ESTRATTO SCELTO:
○ ○ ○ ○ ○

Ora si prendano in esame tre tematiche che sembrano dominare nella raccolta e nei libri successivi: l’ossessione per l’alimentazione, l’iconografia dell’horror fiction e le figure di martiri.

Il cibo e la sua preparazione, il modo di alimentarsi, la cucina, il commercio di cibi e la loro esibizione denunciano nella poesia di Simonelli una vera ossessione. In effetti gran parte del repertorio di immagini televisive del poeta si è fondata su programmi di cucina e spot pubblicitari. Il critico Riccardo Donati, autore della bella prefazione a Palinsesti, stabilisce una similitudine con la madelaine proustiana e l’operazione di memoria[17] perché il lirismo di Simonelli sembra attraversare ricorsi culinari a loro volta filtrati dallo schermo televisivo e pubblicitario, sicché il ricordo d’infanzia finisce per creare nel testo una fusione corporea tra l’io lirico e il cibo fissato nella memoria: «[…] delicato sul burro di mio corpo m’arròtola e ricade»[18]. La divertente ma emblematica ode composta per la girella (In lode della Girella) potrebbe essere letta come la versione postmoderna della maddalena di Marcel.

○ ○ ○ ○ ○

ELENCO FORNITO:

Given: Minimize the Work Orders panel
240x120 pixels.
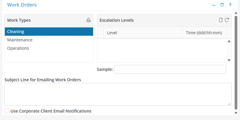Looking at the screenshot, I should tap(213, 5).
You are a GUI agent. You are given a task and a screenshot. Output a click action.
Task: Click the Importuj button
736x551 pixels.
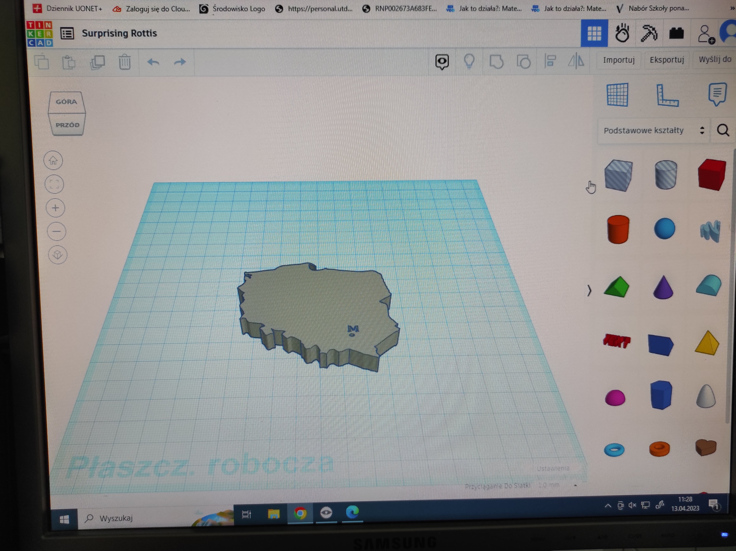point(619,60)
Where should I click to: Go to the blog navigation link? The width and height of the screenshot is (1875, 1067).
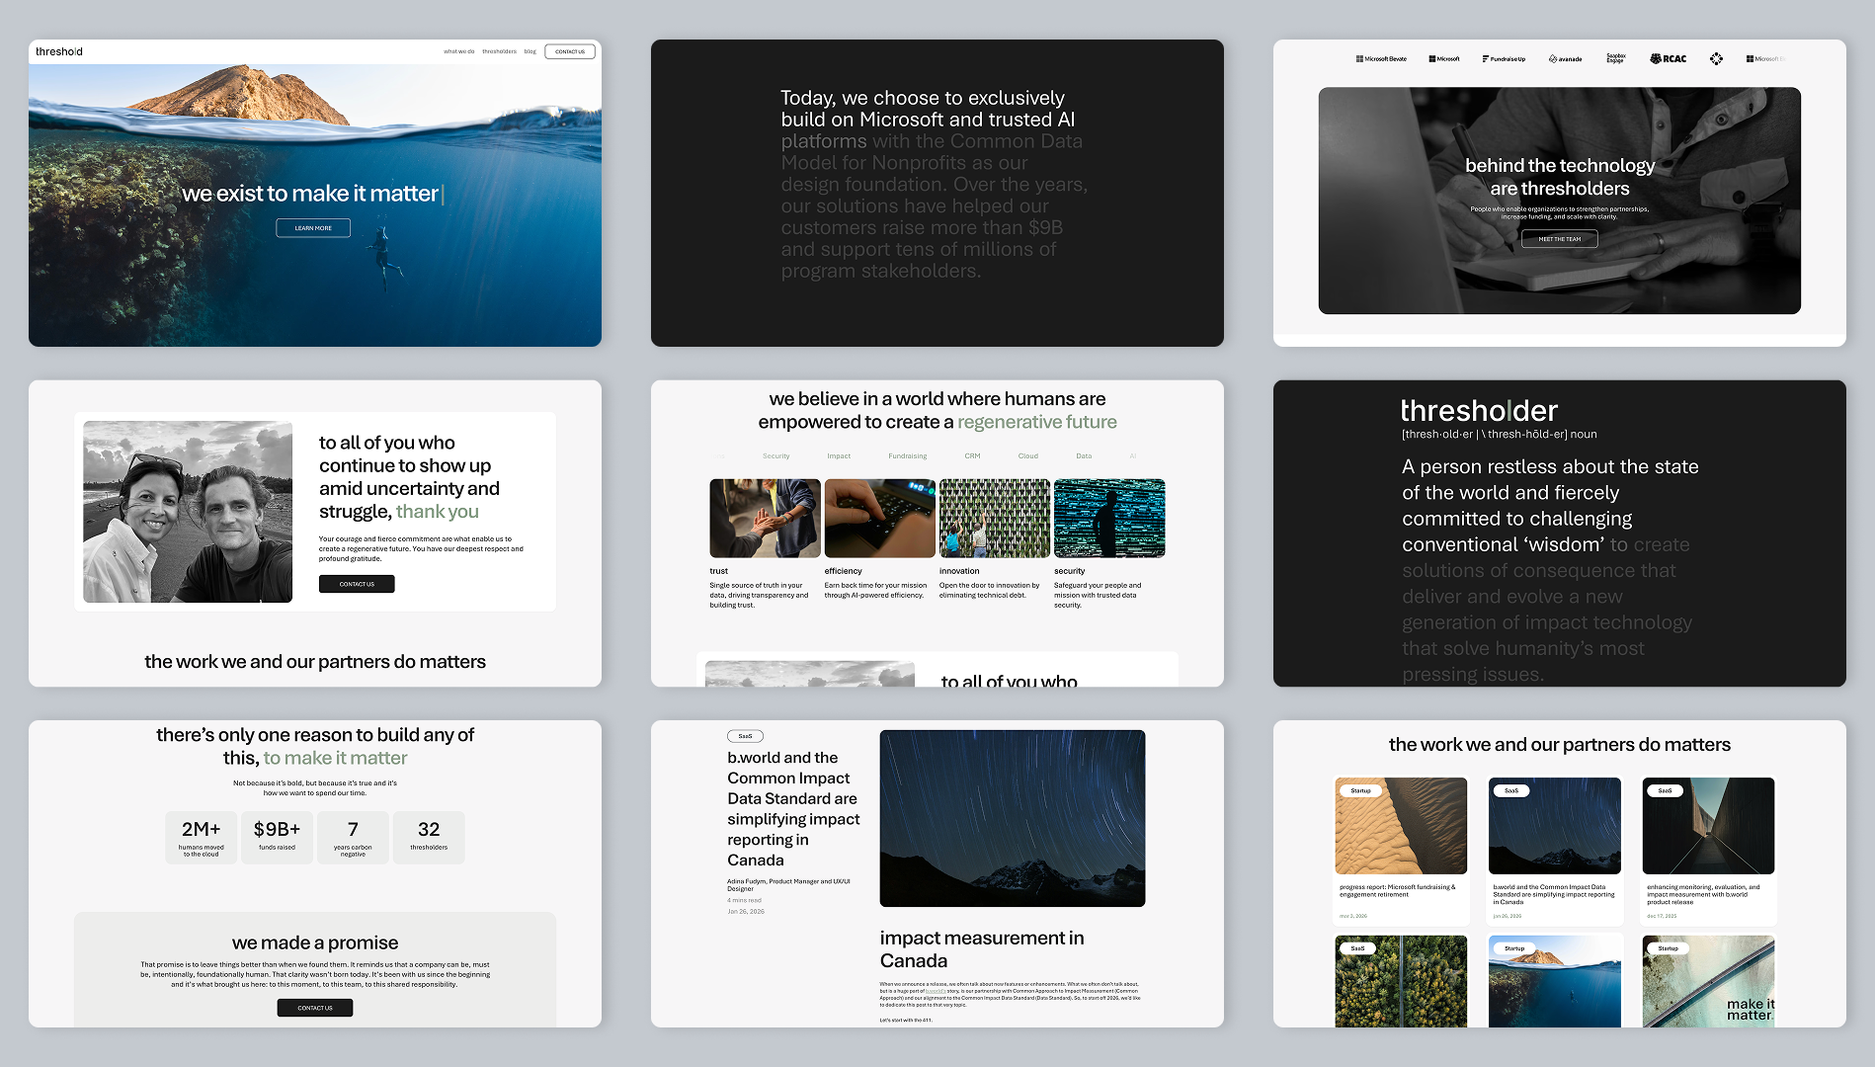(530, 51)
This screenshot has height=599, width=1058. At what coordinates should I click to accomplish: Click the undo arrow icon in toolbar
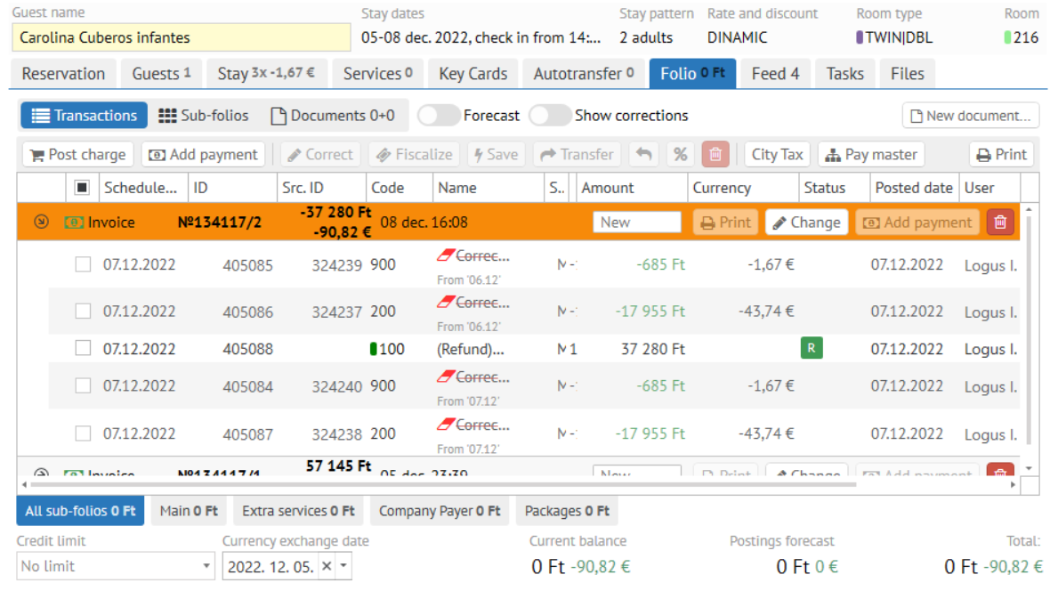[644, 154]
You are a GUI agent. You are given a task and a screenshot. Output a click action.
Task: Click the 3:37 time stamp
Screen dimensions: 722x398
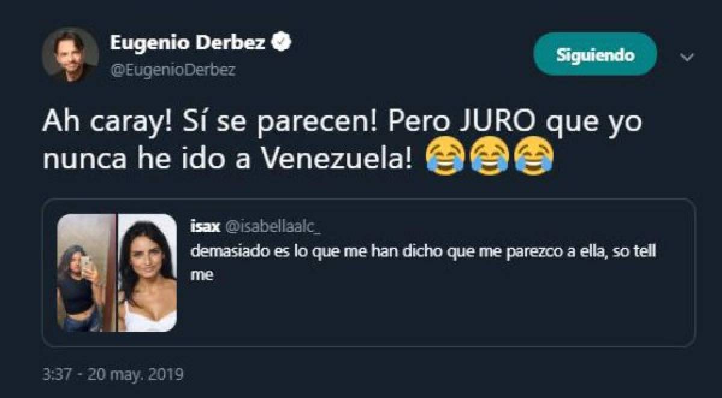point(57,375)
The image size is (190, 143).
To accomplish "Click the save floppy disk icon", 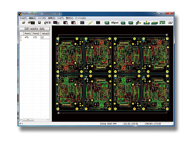I will coord(39,23).
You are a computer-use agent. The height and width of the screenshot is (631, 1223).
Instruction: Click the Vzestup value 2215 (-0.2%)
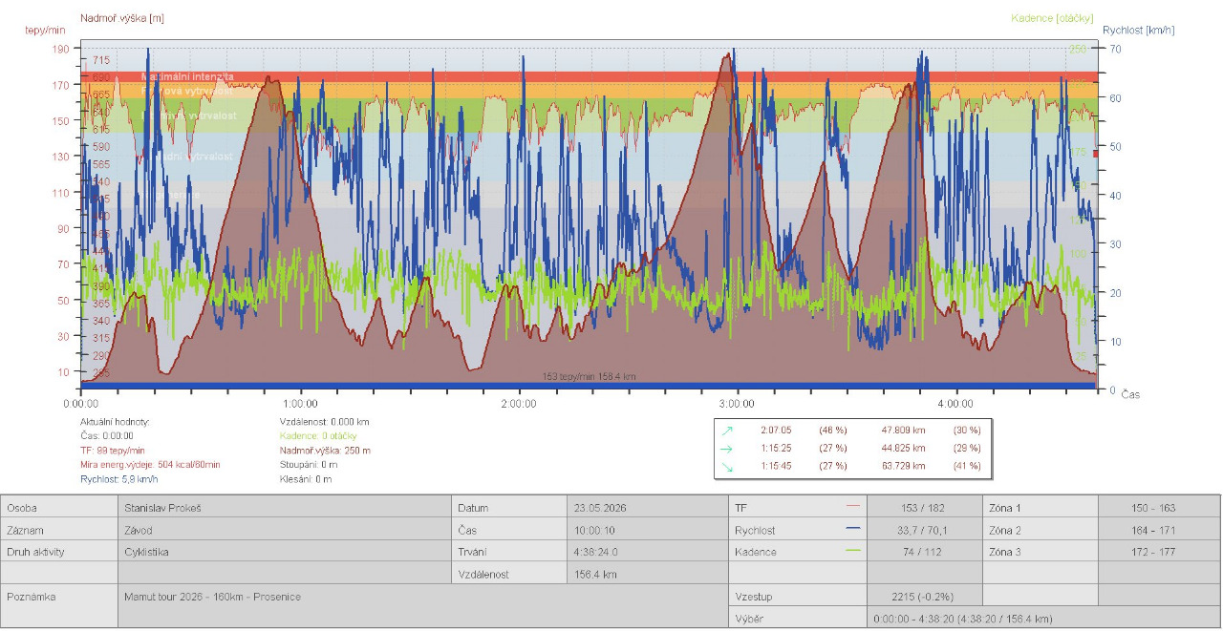click(x=924, y=596)

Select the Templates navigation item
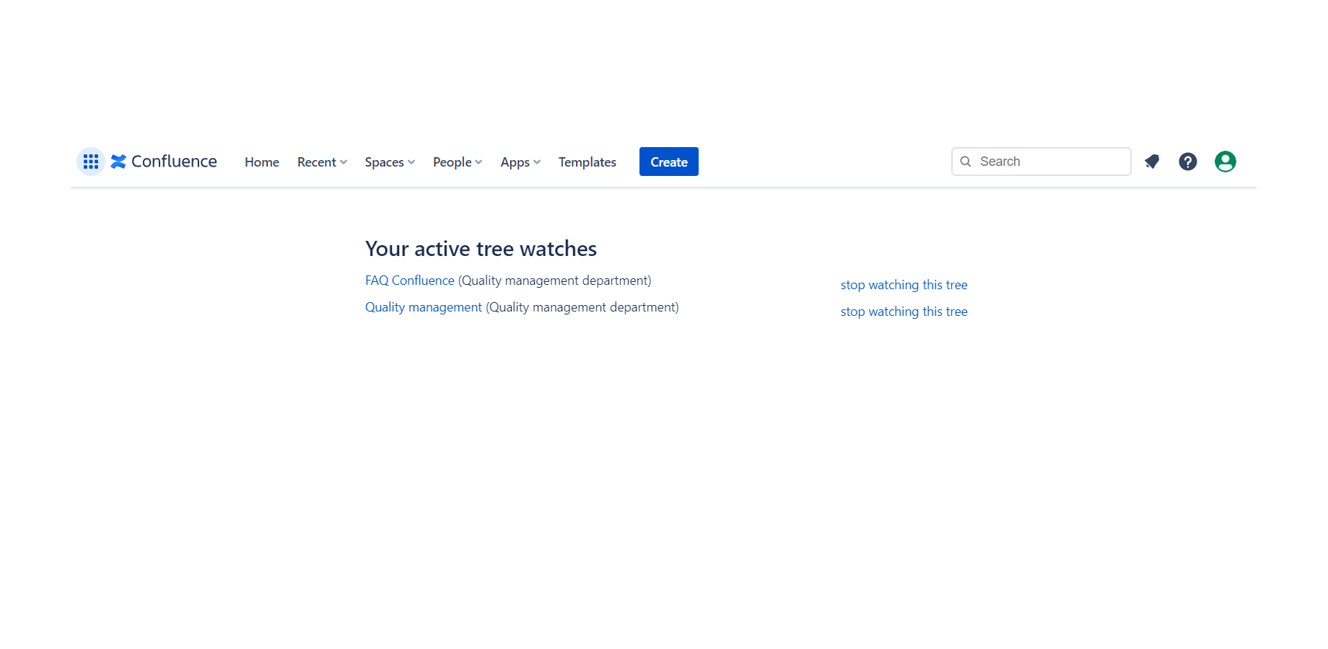[587, 162]
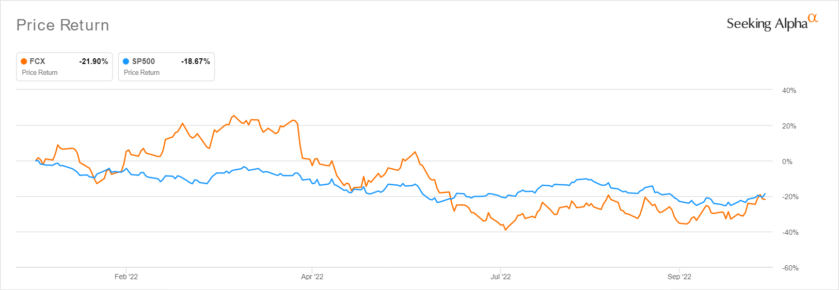Click the Seeking Alpha logo

tap(772, 22)
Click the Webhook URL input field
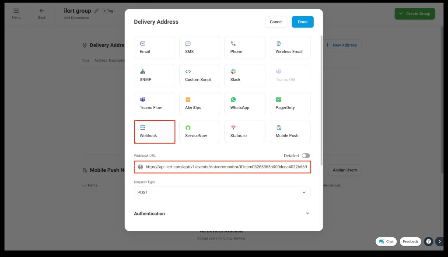The image size is (448, 257). 225,167
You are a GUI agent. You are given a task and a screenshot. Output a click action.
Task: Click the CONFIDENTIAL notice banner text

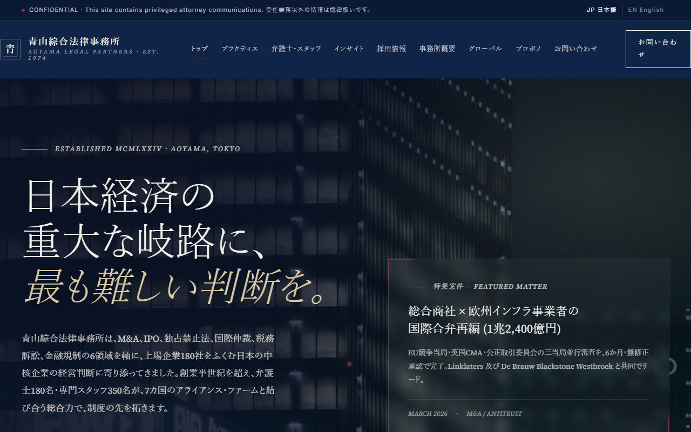tap(200, 10)
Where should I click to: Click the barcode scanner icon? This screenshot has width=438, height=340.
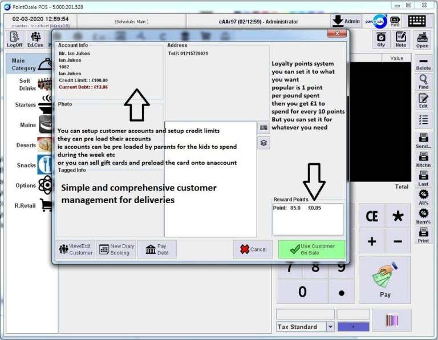(391, 320)
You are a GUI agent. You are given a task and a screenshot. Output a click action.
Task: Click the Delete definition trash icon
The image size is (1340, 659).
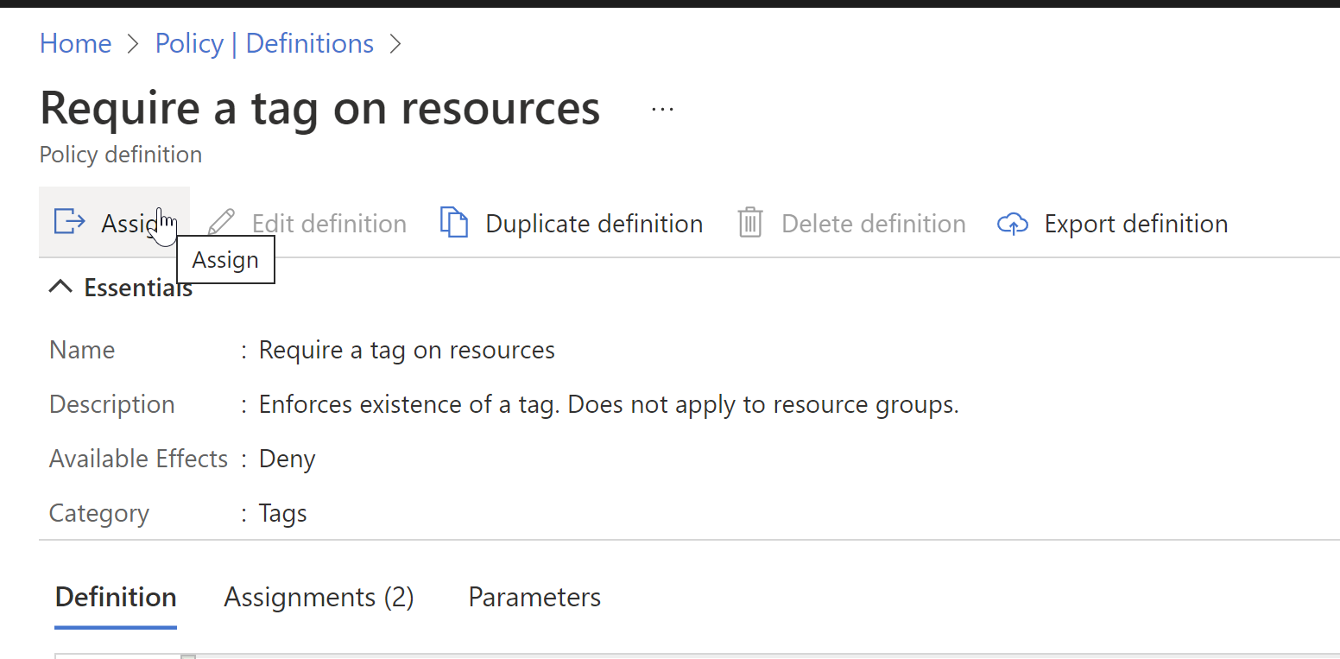[750, 223]
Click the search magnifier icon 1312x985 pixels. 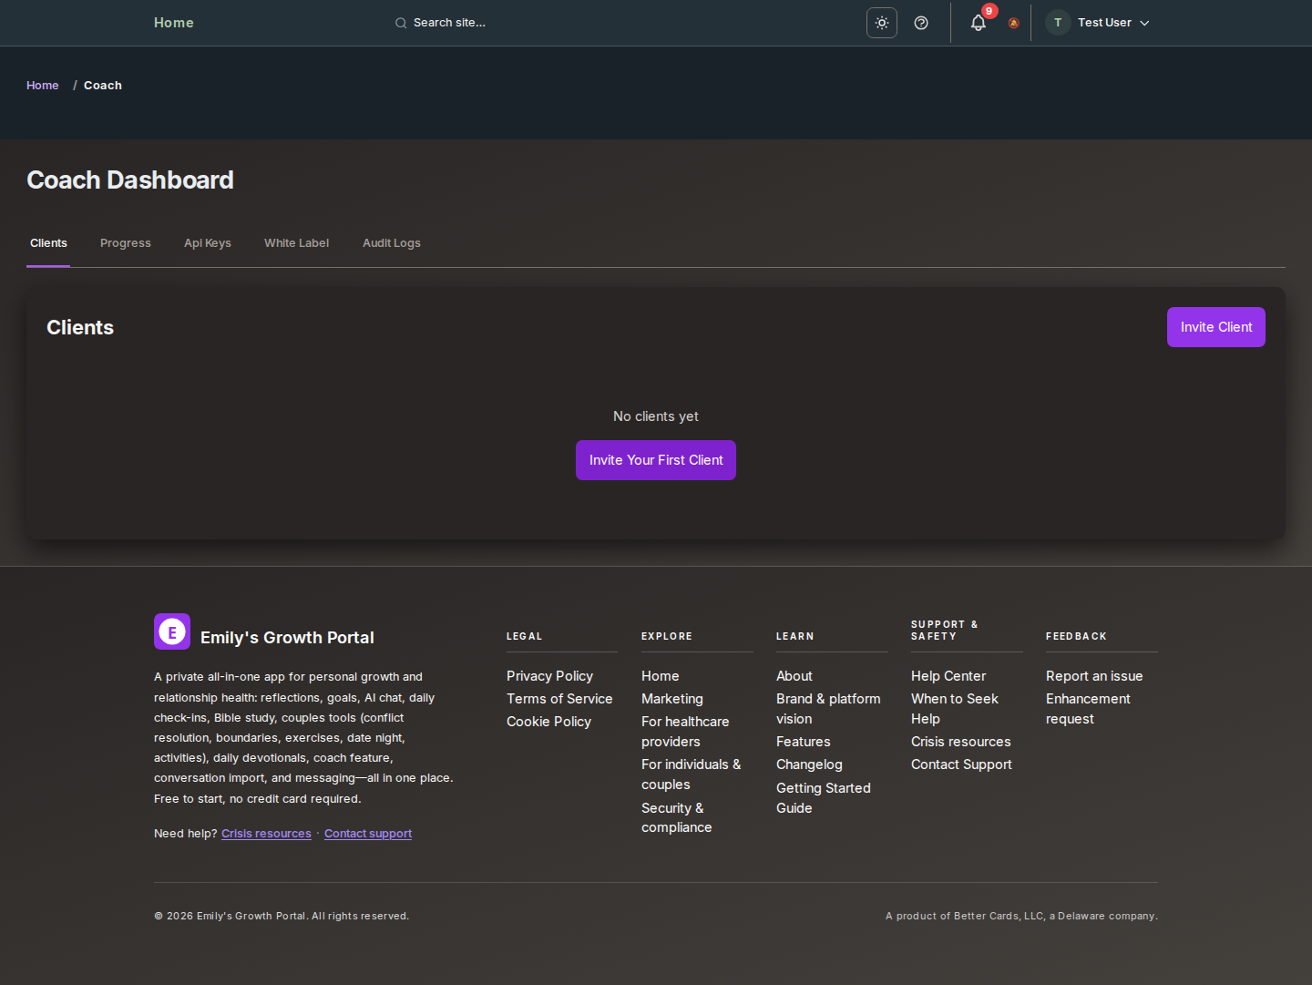pyautogui.click(x=401, y=23)
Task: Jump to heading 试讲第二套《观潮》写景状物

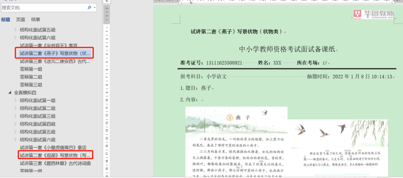Action: tap(54, 155)
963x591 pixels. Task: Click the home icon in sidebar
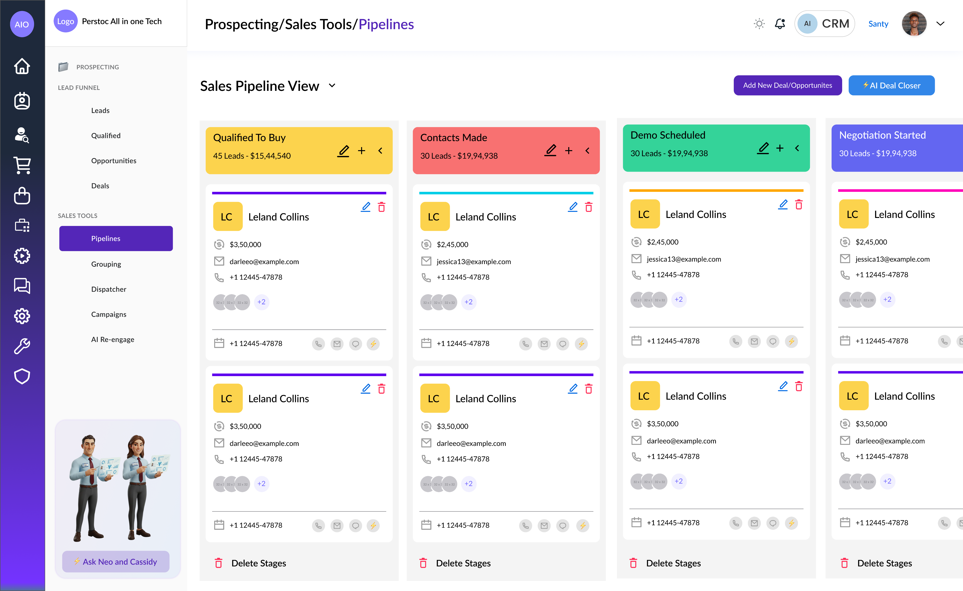click(22, 66)
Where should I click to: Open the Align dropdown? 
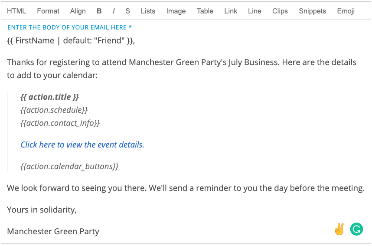(78, 11)
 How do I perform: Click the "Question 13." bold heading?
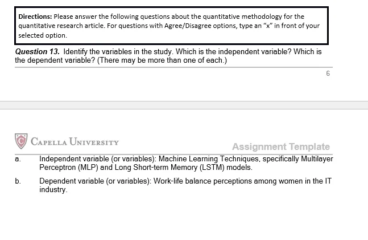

○ ○ ○ ○ ○

DA FARE:
(1) Nell'estratto sulla poesia di Simonelli, spiega in una-tre frasi perché il critico Riccardo Donati accosta questa poesia all'operazione di memoria proustiana.
(2) Dall'estratto sulla poesia di Simonelli, riporta fedelmente la parte che comincia con le parole contenenti "Ora si prendano" e termina con "figure di martiri.".
Per svolgere i compiti non occorre consultare l'elenco.

RISPOSTE PER COMPITO:
(1) Il lirismo di Simonelli sembra attraversare ricorsi culinari, a loro volta filtrati dallo schermo televisivo e pubblicitario. Di conseguenza il ricordo d'infanzia finisce per creare nel testo una fusione corporea tra l'io lirico e il cibo fissato nella memoria.

(2)
Ora si prendano in esame tre tematiche che sembrano dominare nella raccolta e nei libri successivi: l’ossessione per l’alimentazione, l’iconografia dell’horror fiction e le figure di martiri.